(WHAT IS REQUIRED): In the entries below, the lines from the one with "Task: Open the Access filter dropdown" through the one with "The width and height of the screenshot is (800, 583)." are to be copied exactly; both ends count.

(INFORMATION GIVEN):

==========

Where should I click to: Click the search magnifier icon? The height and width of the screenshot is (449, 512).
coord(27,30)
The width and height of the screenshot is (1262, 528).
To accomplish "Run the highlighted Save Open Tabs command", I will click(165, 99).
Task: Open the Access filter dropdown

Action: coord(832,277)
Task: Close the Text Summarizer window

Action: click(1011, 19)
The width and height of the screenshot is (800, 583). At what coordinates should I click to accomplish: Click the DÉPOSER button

==========

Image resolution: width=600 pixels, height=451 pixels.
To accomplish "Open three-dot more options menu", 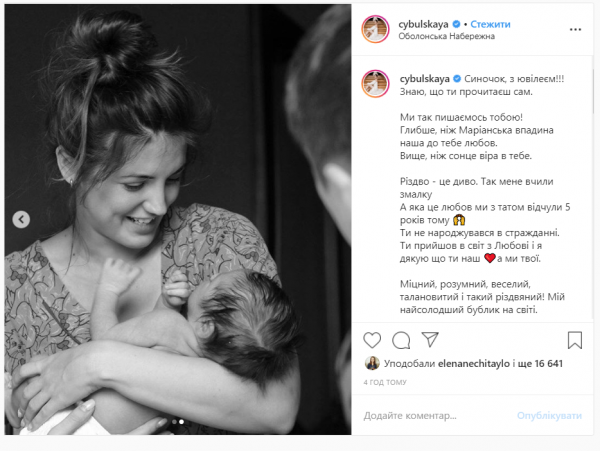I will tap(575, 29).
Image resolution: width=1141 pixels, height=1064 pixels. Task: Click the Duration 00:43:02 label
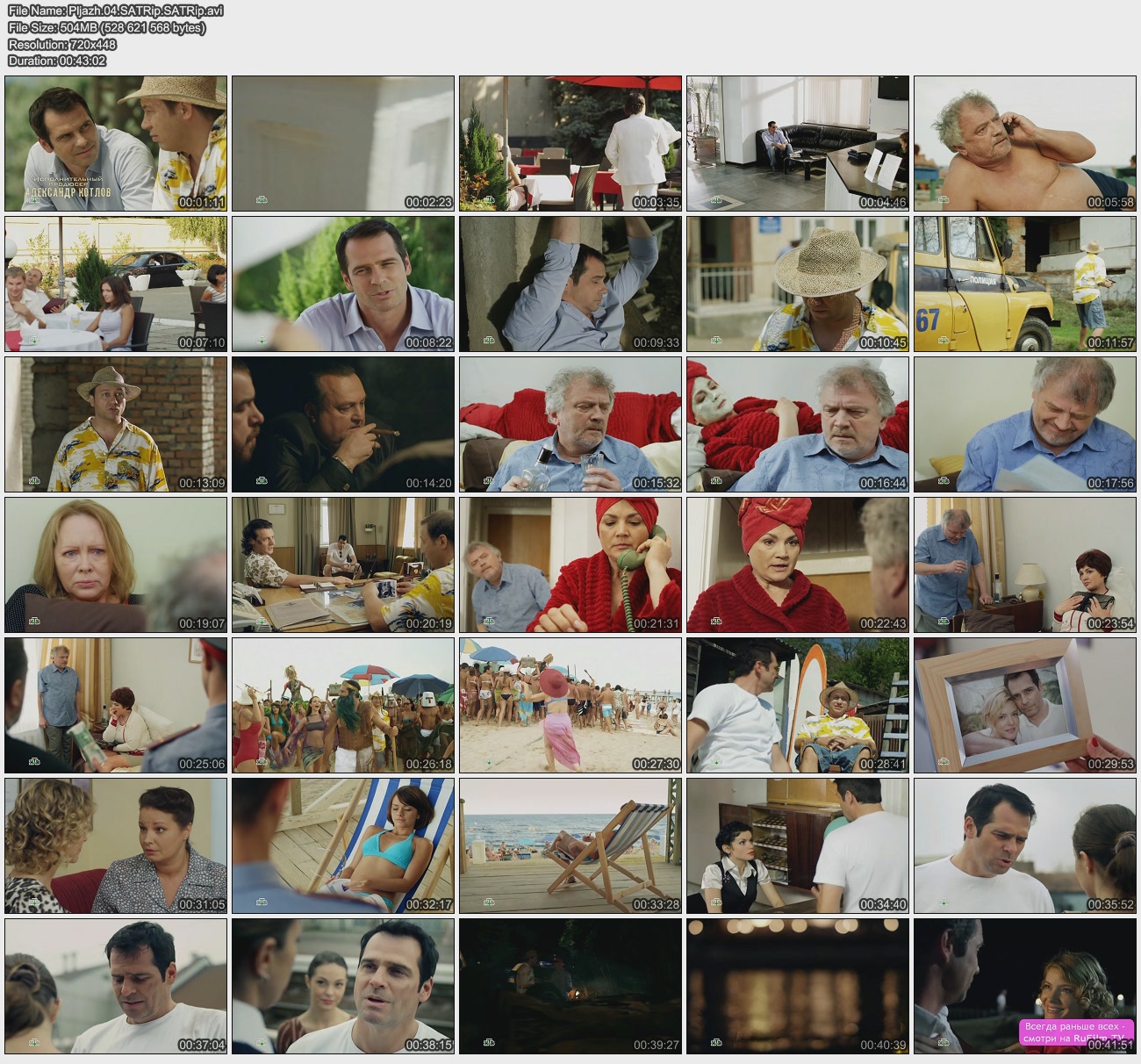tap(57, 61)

==========

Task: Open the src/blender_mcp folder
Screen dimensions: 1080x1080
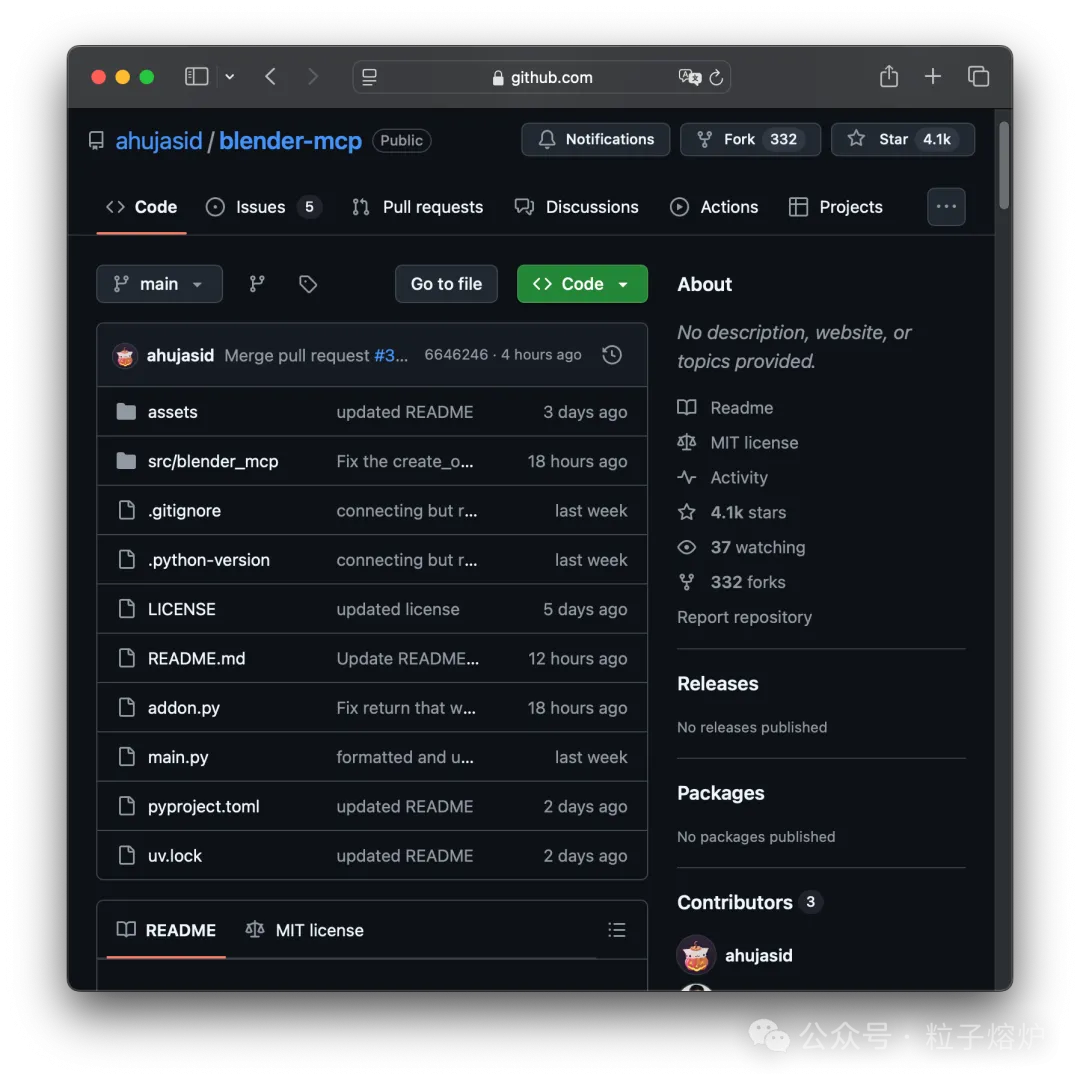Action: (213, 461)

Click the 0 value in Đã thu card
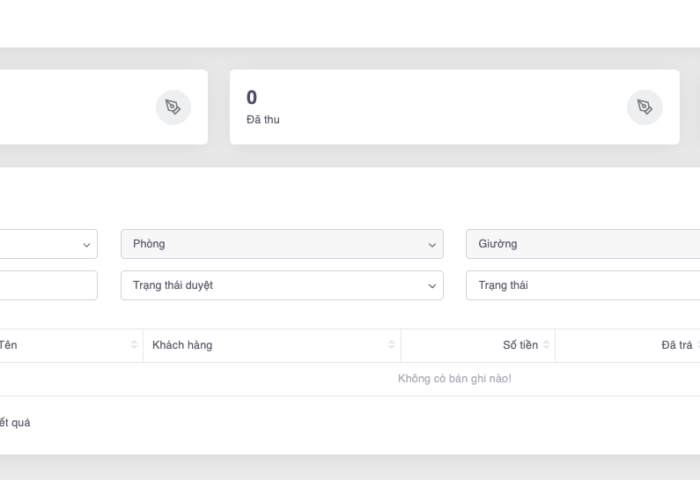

==========

(WRITTEN REPLY):
Task: Open the Access filter dropdown

Action: coord(832,277)
Task: Close the Text Summarizer window

Action: click(1011, 19)
The width and height of the screenshot is (800, 583). At what coordinates should I click to accomplish: Click the DÉPOSER button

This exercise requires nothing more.